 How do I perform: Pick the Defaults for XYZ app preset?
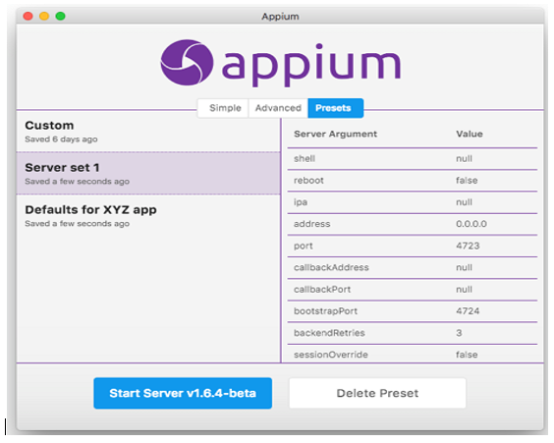[x=148, y=215]

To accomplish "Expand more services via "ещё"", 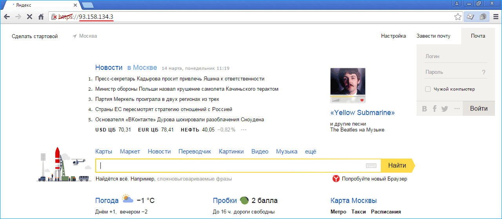I will (311, 151).
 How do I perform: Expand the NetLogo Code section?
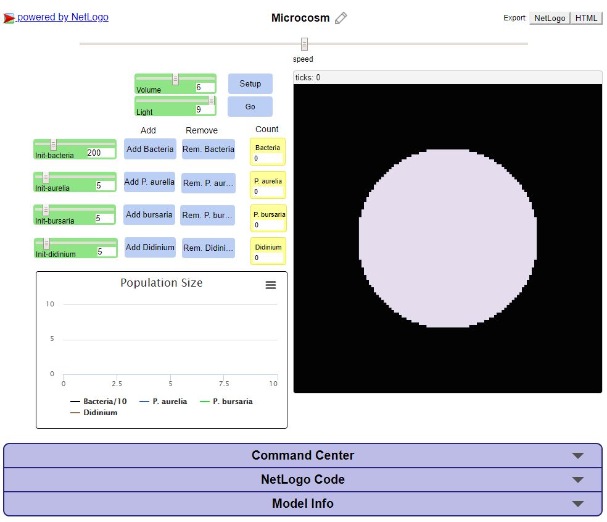click(302, 479)
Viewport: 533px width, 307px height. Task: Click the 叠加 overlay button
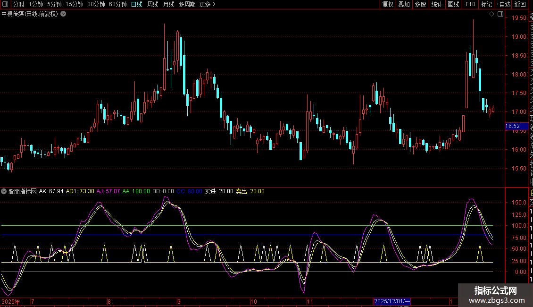coord(404,4)
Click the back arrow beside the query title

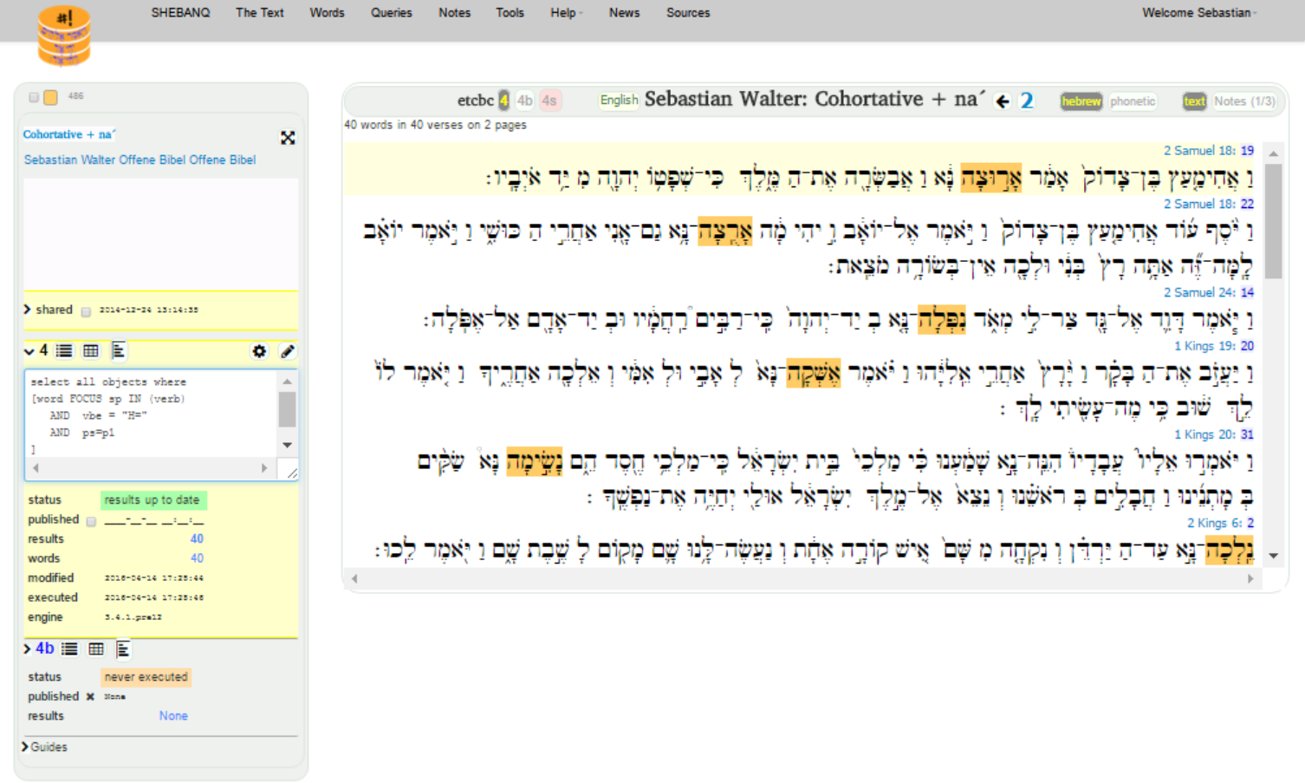click(1003, 101)
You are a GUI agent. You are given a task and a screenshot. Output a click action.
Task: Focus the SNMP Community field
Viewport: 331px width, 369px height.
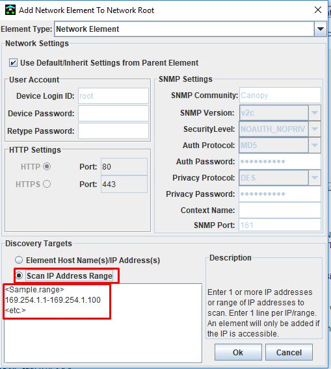(280, 95)
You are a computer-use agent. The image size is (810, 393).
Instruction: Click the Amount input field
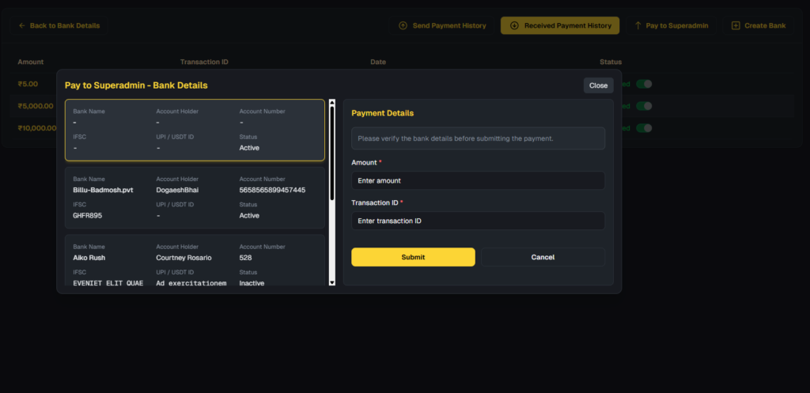(x=478, y=181)
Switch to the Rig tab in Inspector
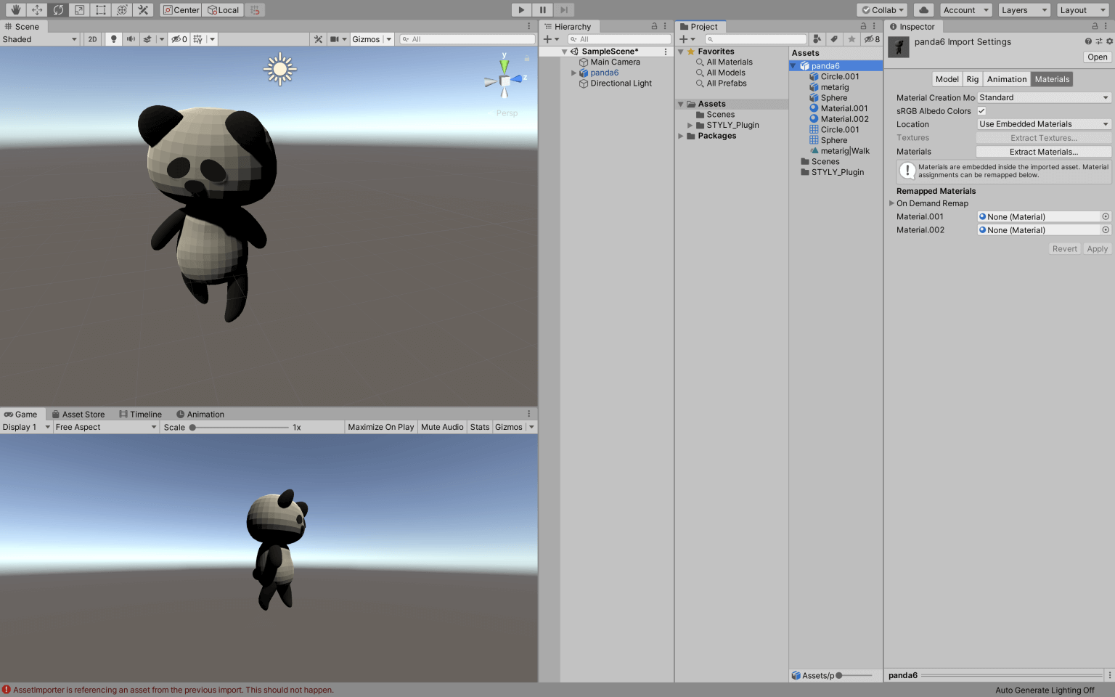 [x=972, y=78]
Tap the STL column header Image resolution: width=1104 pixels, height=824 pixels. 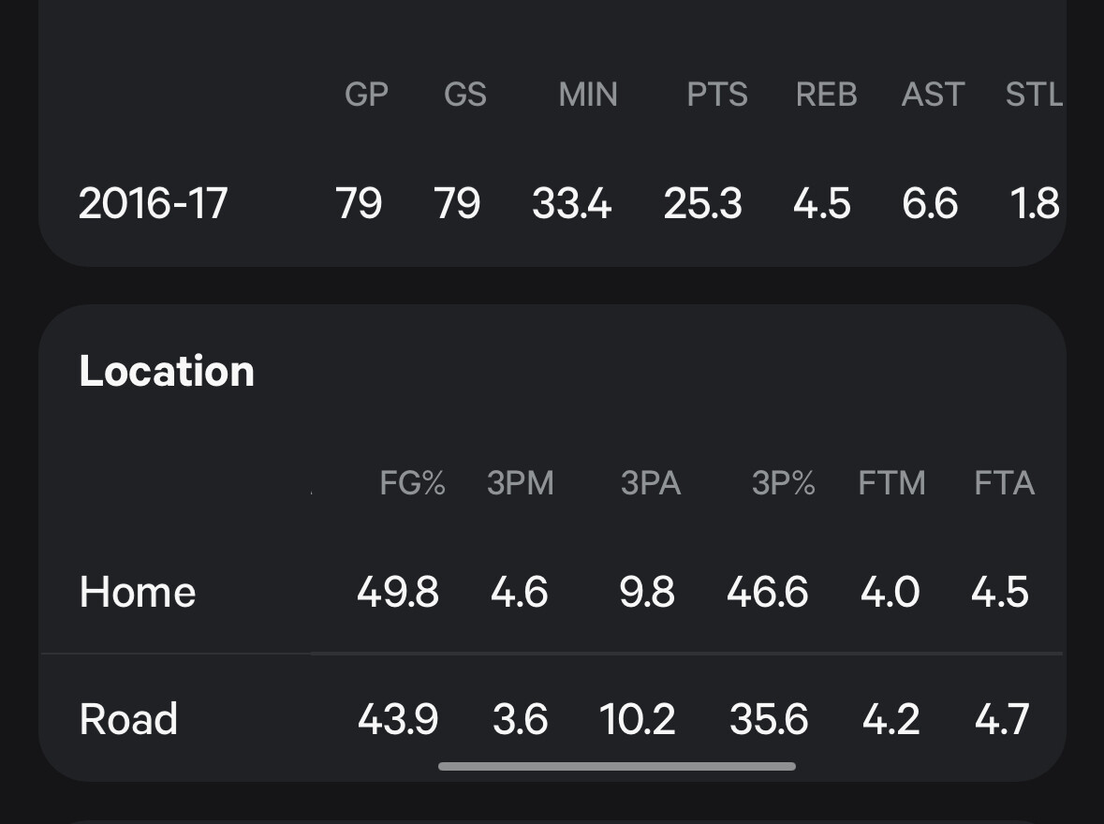(1034, 95)
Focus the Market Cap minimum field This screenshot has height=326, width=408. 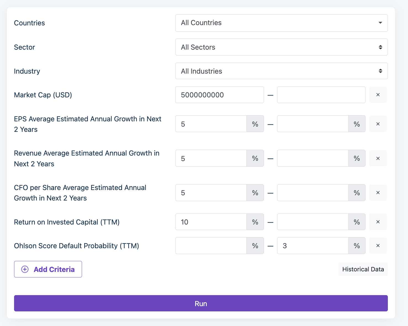(219, 95)
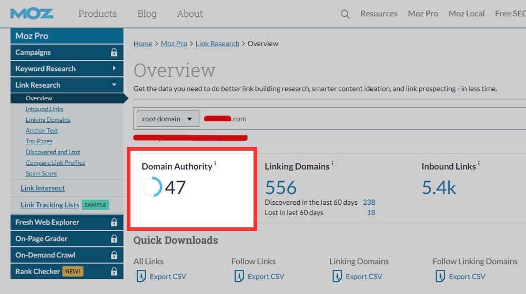
Task: Click the Campaigns lock icon
Action: coord(114,53)
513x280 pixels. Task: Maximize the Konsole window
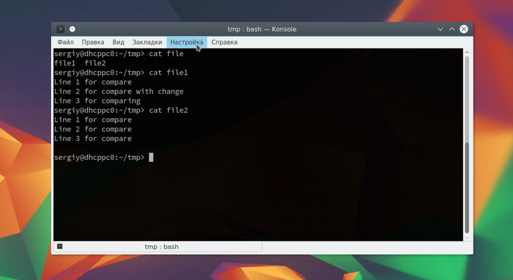pyautogui.click(x=452, y=29)
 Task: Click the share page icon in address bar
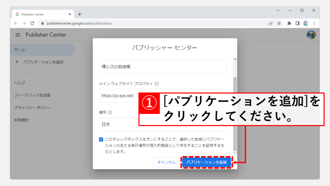271,23
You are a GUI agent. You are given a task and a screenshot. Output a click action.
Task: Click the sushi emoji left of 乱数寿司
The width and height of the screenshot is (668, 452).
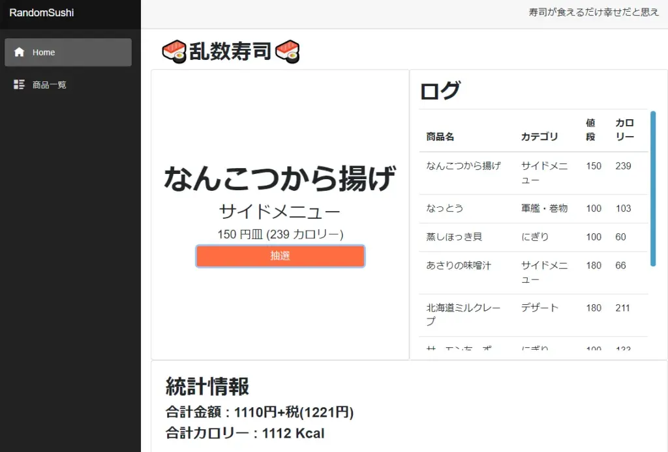tap(174, 51)
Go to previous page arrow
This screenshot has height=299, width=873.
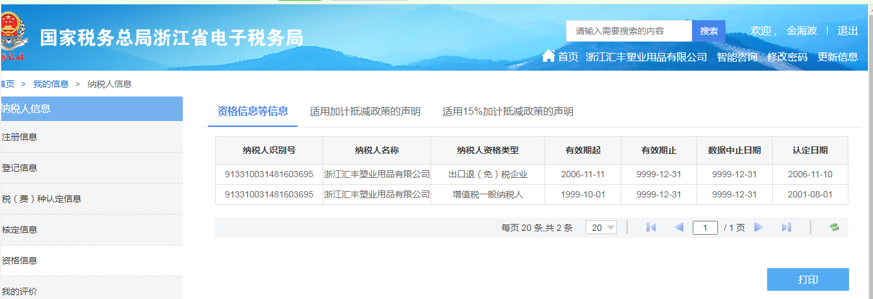click(679, 228)

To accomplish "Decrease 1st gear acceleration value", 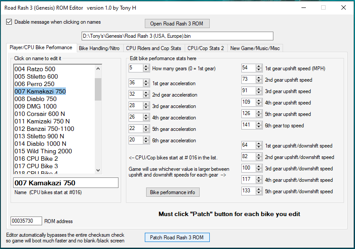I will pyautogui.click(x=147, y=85).
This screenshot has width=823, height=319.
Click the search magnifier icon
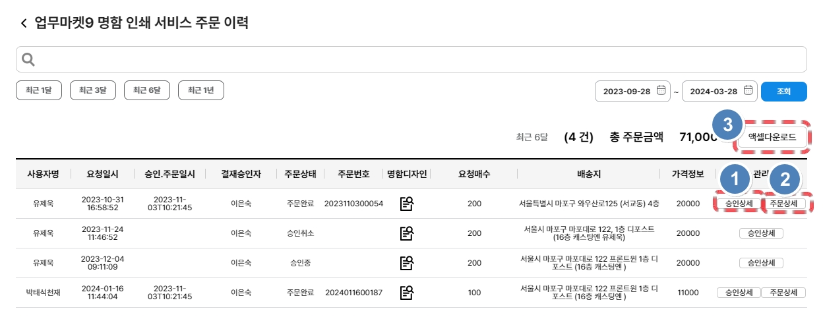coord(28,59)
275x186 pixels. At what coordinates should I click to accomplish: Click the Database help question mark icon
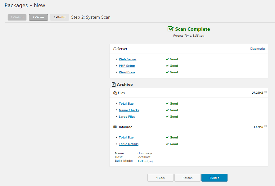tap(266, 126)
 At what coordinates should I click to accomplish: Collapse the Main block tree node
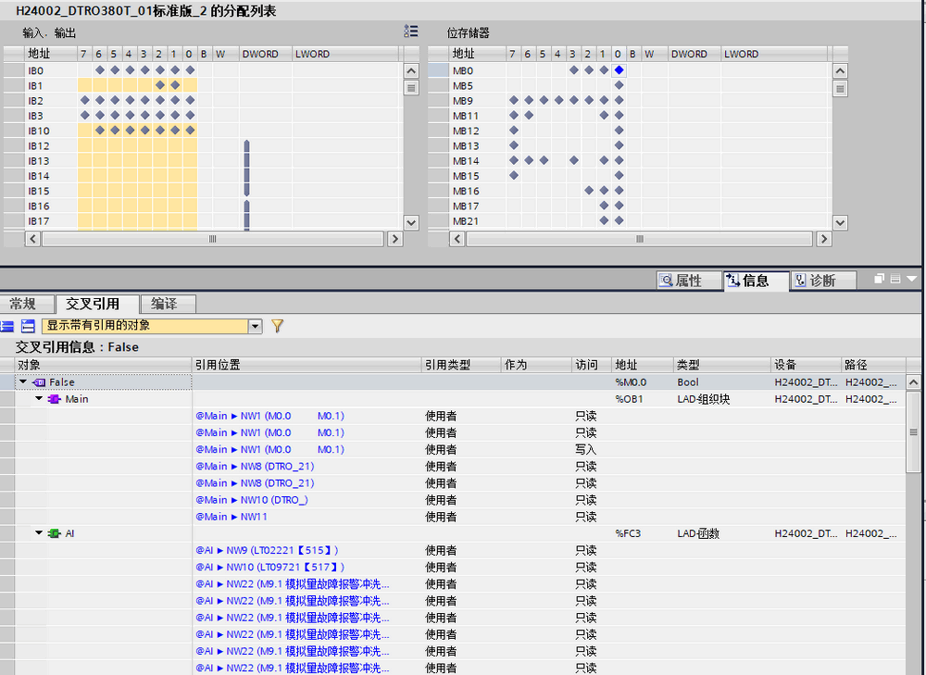39,399
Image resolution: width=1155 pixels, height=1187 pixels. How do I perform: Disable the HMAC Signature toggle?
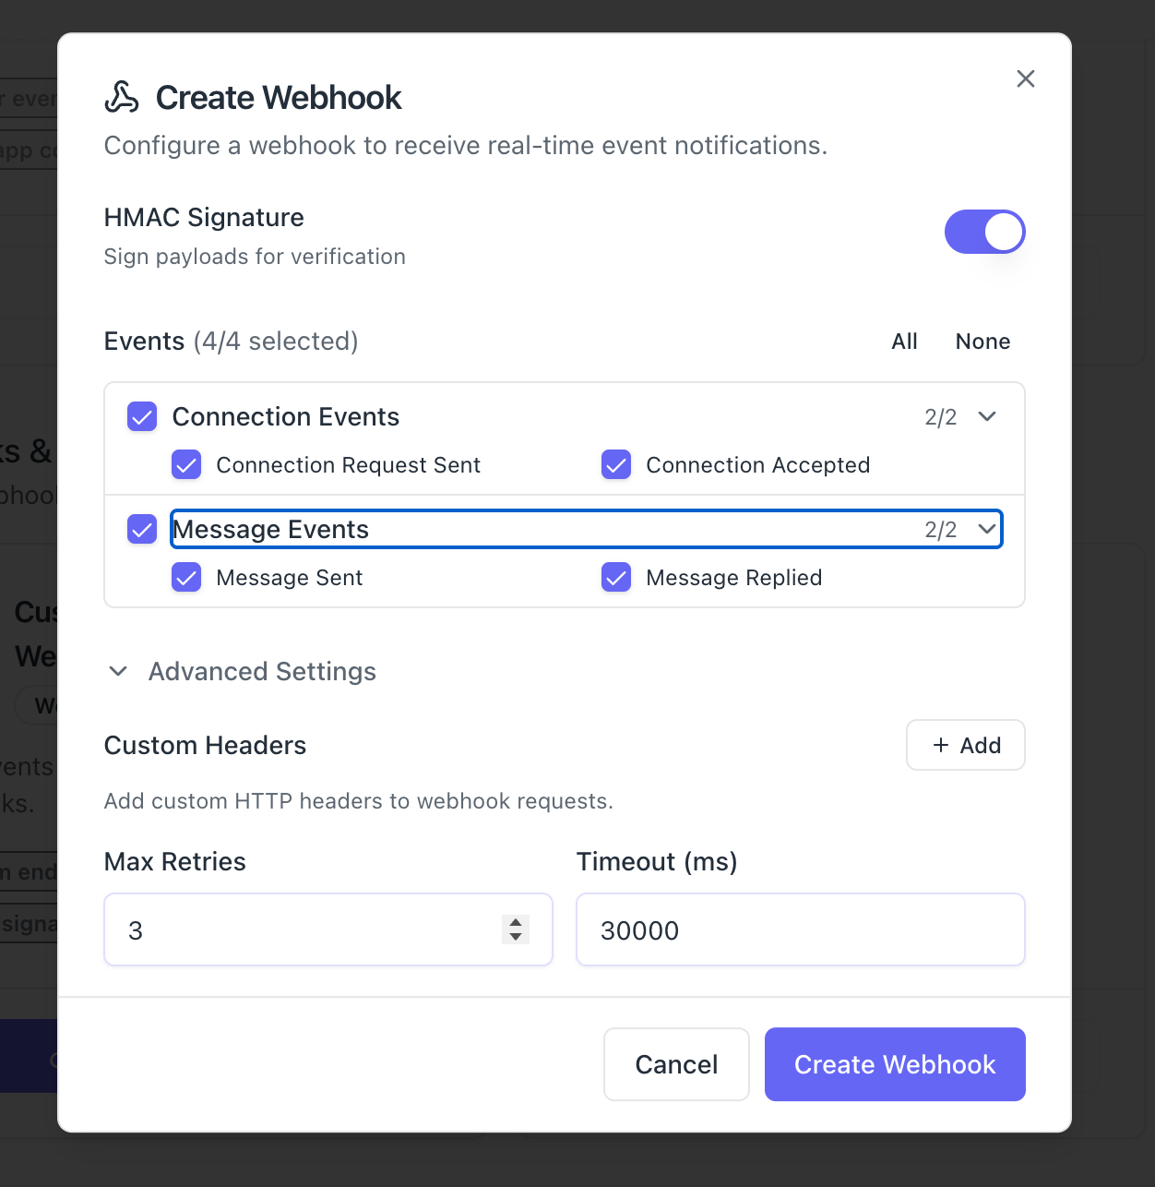tap(984, 232)

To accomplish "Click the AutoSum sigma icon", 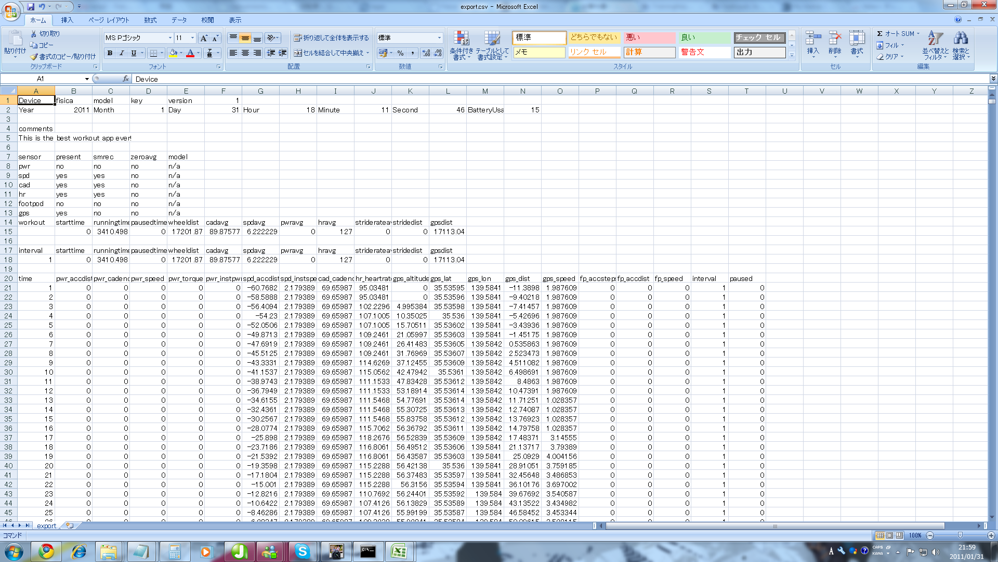I will click(880, 34).
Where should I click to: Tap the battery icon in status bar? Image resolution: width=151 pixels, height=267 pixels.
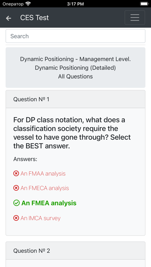144,3
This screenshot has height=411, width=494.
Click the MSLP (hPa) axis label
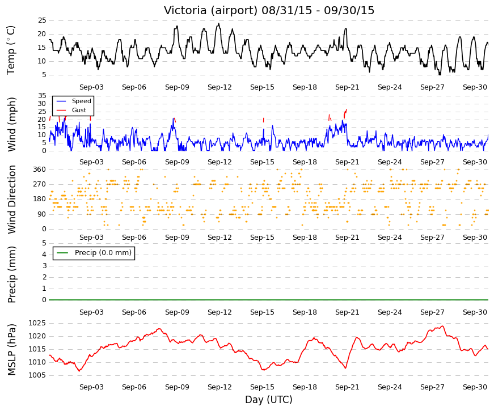click(11, 350)
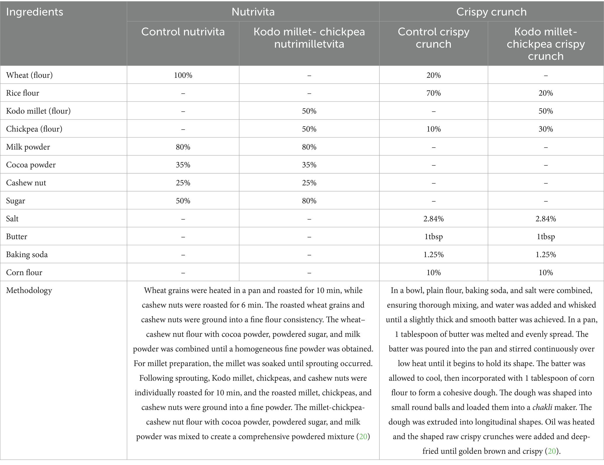604x465 pixels.
Task: Open reference 20 in the Crispy crunch methodology
Action: [x=552, y=451]
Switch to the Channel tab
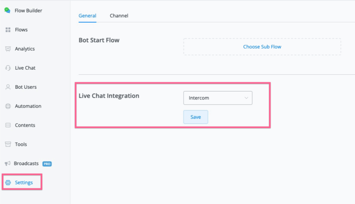This screenshot has width=355, height=204. 119,16

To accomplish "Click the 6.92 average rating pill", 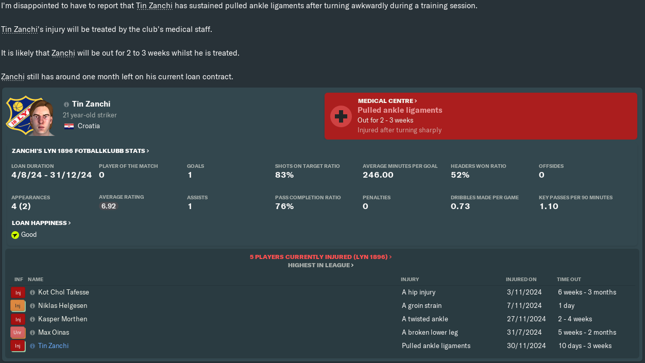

» **Exercise details**
Gather every line in the records above that contains the string "Viewport" and list those lines.

» **Answer in full**
Viewport: 533px width, 307px height. Task: Click the 叠加 overlay button
Viewport: 331px width, 369px height.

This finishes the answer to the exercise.